Segment Open

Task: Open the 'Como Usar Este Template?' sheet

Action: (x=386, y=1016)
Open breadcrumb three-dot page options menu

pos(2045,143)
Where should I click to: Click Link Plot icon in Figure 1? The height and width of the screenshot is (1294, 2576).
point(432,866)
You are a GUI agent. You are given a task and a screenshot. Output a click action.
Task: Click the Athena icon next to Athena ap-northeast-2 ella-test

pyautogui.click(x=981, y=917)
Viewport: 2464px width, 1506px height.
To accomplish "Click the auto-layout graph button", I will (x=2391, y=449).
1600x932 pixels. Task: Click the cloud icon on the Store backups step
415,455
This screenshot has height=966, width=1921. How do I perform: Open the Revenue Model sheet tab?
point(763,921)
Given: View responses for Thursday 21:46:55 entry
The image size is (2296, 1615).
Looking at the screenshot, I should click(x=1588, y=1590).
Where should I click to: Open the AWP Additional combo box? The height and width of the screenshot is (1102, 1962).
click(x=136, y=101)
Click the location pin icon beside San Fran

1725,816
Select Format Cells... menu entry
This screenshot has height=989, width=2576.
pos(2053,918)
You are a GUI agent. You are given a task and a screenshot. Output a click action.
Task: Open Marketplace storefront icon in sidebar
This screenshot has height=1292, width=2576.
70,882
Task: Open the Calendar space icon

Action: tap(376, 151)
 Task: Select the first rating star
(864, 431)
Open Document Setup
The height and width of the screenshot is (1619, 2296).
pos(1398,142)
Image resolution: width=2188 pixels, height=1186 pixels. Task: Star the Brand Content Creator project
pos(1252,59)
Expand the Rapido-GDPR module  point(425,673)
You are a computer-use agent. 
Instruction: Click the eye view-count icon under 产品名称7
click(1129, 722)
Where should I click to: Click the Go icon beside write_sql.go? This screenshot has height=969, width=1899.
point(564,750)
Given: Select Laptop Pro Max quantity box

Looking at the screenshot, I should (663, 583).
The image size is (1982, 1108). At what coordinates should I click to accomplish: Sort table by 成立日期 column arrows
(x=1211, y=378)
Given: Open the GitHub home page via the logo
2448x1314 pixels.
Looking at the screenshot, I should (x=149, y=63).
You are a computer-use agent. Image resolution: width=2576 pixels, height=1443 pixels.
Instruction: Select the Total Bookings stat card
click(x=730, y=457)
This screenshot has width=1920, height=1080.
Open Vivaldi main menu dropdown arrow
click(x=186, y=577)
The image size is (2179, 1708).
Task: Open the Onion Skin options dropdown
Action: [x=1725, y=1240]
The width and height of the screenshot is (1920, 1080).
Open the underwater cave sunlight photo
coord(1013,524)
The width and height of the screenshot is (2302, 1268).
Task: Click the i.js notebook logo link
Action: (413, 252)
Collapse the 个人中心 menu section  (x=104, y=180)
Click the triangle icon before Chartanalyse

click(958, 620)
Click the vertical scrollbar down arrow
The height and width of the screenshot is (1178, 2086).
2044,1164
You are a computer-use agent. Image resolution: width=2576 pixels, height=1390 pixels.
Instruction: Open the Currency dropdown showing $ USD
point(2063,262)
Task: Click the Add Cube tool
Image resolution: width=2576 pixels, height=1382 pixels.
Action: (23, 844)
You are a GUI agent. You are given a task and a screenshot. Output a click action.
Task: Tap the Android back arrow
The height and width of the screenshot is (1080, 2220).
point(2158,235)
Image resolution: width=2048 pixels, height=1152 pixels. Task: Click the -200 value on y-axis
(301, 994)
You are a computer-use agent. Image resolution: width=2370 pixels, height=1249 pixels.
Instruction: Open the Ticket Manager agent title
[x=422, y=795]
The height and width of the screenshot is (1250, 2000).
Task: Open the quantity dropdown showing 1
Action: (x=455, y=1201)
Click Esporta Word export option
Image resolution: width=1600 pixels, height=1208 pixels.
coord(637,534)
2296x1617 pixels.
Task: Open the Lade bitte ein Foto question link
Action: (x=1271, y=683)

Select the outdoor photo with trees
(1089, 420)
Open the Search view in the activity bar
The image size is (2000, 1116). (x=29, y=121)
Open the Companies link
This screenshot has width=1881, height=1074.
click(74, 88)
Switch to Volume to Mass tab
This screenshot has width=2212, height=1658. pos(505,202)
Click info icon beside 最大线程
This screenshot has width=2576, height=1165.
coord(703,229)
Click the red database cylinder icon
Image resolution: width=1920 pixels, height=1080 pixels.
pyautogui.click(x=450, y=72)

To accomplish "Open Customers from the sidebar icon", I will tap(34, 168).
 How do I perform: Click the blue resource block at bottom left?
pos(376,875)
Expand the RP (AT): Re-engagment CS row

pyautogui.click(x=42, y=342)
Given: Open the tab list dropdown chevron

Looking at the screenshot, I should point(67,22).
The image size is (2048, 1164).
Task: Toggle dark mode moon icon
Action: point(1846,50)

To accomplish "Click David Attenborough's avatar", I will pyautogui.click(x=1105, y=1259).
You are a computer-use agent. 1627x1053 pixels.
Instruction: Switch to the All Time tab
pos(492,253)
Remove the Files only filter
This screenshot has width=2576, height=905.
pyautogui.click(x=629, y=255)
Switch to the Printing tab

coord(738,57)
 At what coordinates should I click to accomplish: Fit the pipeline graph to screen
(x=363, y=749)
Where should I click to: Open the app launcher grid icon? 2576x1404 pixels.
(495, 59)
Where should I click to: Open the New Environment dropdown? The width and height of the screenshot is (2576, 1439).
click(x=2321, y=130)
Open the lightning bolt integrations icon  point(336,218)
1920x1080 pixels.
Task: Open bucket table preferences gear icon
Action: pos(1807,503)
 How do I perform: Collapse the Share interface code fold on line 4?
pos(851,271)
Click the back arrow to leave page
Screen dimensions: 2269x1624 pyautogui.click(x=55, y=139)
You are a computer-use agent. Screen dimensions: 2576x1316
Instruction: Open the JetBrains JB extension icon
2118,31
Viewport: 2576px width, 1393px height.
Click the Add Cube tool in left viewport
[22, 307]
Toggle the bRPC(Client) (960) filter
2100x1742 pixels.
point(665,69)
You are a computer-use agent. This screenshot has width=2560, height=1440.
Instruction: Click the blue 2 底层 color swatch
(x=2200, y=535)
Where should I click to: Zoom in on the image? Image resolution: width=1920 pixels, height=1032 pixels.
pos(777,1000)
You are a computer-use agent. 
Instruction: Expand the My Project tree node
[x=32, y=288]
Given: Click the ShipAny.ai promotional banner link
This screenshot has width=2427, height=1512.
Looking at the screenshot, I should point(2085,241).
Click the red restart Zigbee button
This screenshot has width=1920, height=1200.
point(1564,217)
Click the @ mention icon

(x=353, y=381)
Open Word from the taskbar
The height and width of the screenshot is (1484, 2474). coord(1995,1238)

Segment Closed

▶ _Work to be completed_
All entries are to be printed once more, exactly as given.

▶ _Answer box_
Task: Open the 'Como Usar Este Template?' sheet

Action: (x=386, y=1016)
Open breadcrumb three-dot page options menu

pos(2045,143)
Where should I click to: Click Link Plot icon in Figure 1? The height and width of the screenshot is (1294, 2576).
point(432,866)
You are a GUI agent. You are given a task and a screenshot. Output a click action.
Task: Click the Athena icon next to Athena ap-northeast-2 ella-test

pyautogui.click(x=981, y=917)
Viewport: 2464px width, 1506px height.
To accomplish "Click the auto-layout graph button", I will (x=2391, y=449).
1600x932 pixels. Task: Click the cloud icon on the Store backups step
415,455
This screenshot has height=966, width=1921. How do I perform: Open the Revenue Model sheet tab?
point(763,921)
Given: View responses for Thursday 21:46:55 entry
The image size is (2296, 1615).
Looking at the screenshot, I should click(x=1588, y=1590).
Where should I click to: Open the AWP Additional combo box? The height and width of the screenshot is (1102, 1962).
click(x=136, y=101)
Click the location pin icon beside San Fran

1725,816
Select Format Cells... menu entry
This screenshot has height=989, width=2576.
pos(2053,918)
You are a GUI agent. You are given a task and a screenshot. Output a click action.
Task: Open Marketplace storefront icon in sidebar
This screenshot has height=1292, width=2576.
70,882
Task: Open the Calendar space icon

Action: tap(376, 151)
 Task: Select the first rating star
(864, 431)
Open Document Setup
The height and width of the screenshot is (1619, 2296).
pos(1398,142)
Image resolution: width=2188 pixels, height=1186 pixels. Task: Star the Brand Content Creator project
pos(1252,59)
Expand the Rapido-GDPR module  point(425,673)
You are a computer-use agent. 
Instruction: Click the eye view-count icon under 产品名称7
click(1129, 722)
Where should I click to: Click the Go icon beside write_sql.go? This screenshot has height=969, width=1899.
point(564,750)
Given: Select Laptop Pro Max quantity box

Looking at the screenshot, I should (663, 583).
The image size is (1982, 1108). At what coordinates should I click to accomplish: Sort table by 成立日期 column arrows
(x=1211, y=378)
Given: Open the GitHub home page via the logo
2448x1314 pixels.
Looking at the screenshot, I should (x=149, y=63).
You are a computer-use agent. Image resolution: width=2576 pixels, height=1443 pixels.
Instruction: Select the Total Bookings stat card
click(x=730, y=457)
This screenshot has width=1920, height=1080.
Open Vivaldi main menu dropdown arrow
click(x=186, y=577)
The image size is (2179, 1708).
Task: Open the Onion Skin options dropdown
Action: [x=1725, y=1240]
The width and height of the screenshot is (1920, 1080).
Open the underwater cave sunlight photo
coord(1013,524)
The width and height of the screenshot is (2302, 1268).
Task: Click the i.js notebook logo link
Action: (413, 252)
Collapse the 个人中心 menu section  (x=104, y=180)
Click the triangle icon before Chartanalyse

click(958, 620)
Click the vertical scrollbar down arrow
The height and width of the screenshot is (1178, 2086).
2044,1164
You are a computer-use agent. Image resolution: width=2576 pixels, height=1390 pixels.
Instruction: Open the Currency dropdown showing $ USD
point(2063,262)
Task: Click the Add Cube tool
Image resolution: width=2576 pixels, height=1382 pixels.
Action: (23, 844)
You are a GUI agent. You are given a task and a screenshot. Output a click action.
Task: Tap the Android back arrow
The height and width of the screenshot is (1080, 2220).
point(2158,235)
Image resolution: width=2048 pixels, height=1152 pixels. Task: Click the -200 value on y-axis
(301, 994)
You are a computer-use agent. Image resolution: width=2370 pixels, height=1249 pixels.
Instruction: Open the Ticket Manager agent title
[x=422, y=795]
The height and width of the screenshot is (1250, 2000).
Task: Open the quantity dropdown showing 1
Action: (x=455, y=1201)
Click Esporta Word export option
Image resolution: width=1600 pixels, height=1208 pixels.
coord(637,534)
2296x1617 pixels.
Task: Open the Lade bitte ein Foto question link
Action: (x=1271, y=683)

Select the outdoor photo with trees
(1089, 420)
Open the Search view in the activity bar
The image size is (2000, 1116). (x=29, y=121)
Open the Companies link
This screenshot has width=1881, height=1074.
click(74, 88)
Switch to Volume to Mass tab
This screenshot has width=2212, height=1658. pos(505,202)
Click info icon beside 最大线程
This screenshot has width=2576, height=1165.
coord(703,229)
Click the red database cylinder icon
Image resolution: width=1920 pixels, height=1080 pixels.
pyautogui.click(x=450, y=72)

To accomplish "Open Customers from the sidebar icon", I will tap(34, 168).
 How do I perform: Click the blue resource block at bottom left?
pos(376,875)
Expand the RP (AT): Re-engagment CS row

pyautogui.click(x=42, y=342)
Given: Open the tab list dropdown chevron

Looking at the screenshot, I should point(67,22).
The image size is (2048, 1164).
Task: Toggle dark mode moon icon
Action: point(1846,50)

To accomplish "Click David Attenborough's avatar", I will pyautogui.click(x=1105, y=1259).
You are a computer-use agent. 1627x1053 pixels.
Instruction: Switch to the All Time tab
pos(492,253)
Remove the Files only filter
This screenshot has width=2576, height=905.
pyautogui.click(x=629, y=255)
Switch to the Printing tab

coord(738,57)
 At what coordinates should I click to accomplish: Fit the pipeline graph to screen
(x=363, y=749)
Where should I click to: Open the app launcher grid icon? 2576x1404 pixels.
(495, 59)
Where should I click to: Open the New Environment dropdown? The width and height of the screenshot is (2576, 1439).
click(x=2321, y=130)
Open the lightning bolt integrations icon  point(336,218)
1920x1080 pixels.
Task: Open bucket table preferences gear icon
Action: pos(1807,503)
 How do I perform: Collapse the Share interface code fold on line 4?
pos(851,271)
Click the back arrow to leave page
Screen dimensions: 2269x1624 pyautogui.click(x=55, y=139)
You are a computer-use agent. Screen dimensions: 2576x1316
Instruction: Open the JetBrains JB extension icon
2118,31
Viewport: 2576px width, 1393px height.
Click the Add Cube tool in left viewport
[22, 307]
Toggle the bRPC(Client) (960) filter
2100x1742 pixels.
point(665,69)
You are a computer-use agent. This screenshot has width=2560, height=1440.
Instruction: Click the blue 2 底层 color swatch
(x=2200, y=535)
Where should I click to: Zoom in on the image? Image resolution: width=1920 pixels, height=1032 pixels.
pos(777,1000)
You are a computer-use agent. 
Instruction: Expand the My Project tree node
[x=32, y=288]
Given: Click the ShipAny.ai promotional banner link
This screenshot has width=2427, height=1512.
Looking at the screenshot, I should point(2085,241).
Click the red restart Zigbee button
This screenshot has width=1920, height=1200.
point(1564,217)
Click the @ mention icon

(x=353, y=381)
Open Word from the taskbar
The height and width of the screenshot is (1484, 2474). coord(1995,1238)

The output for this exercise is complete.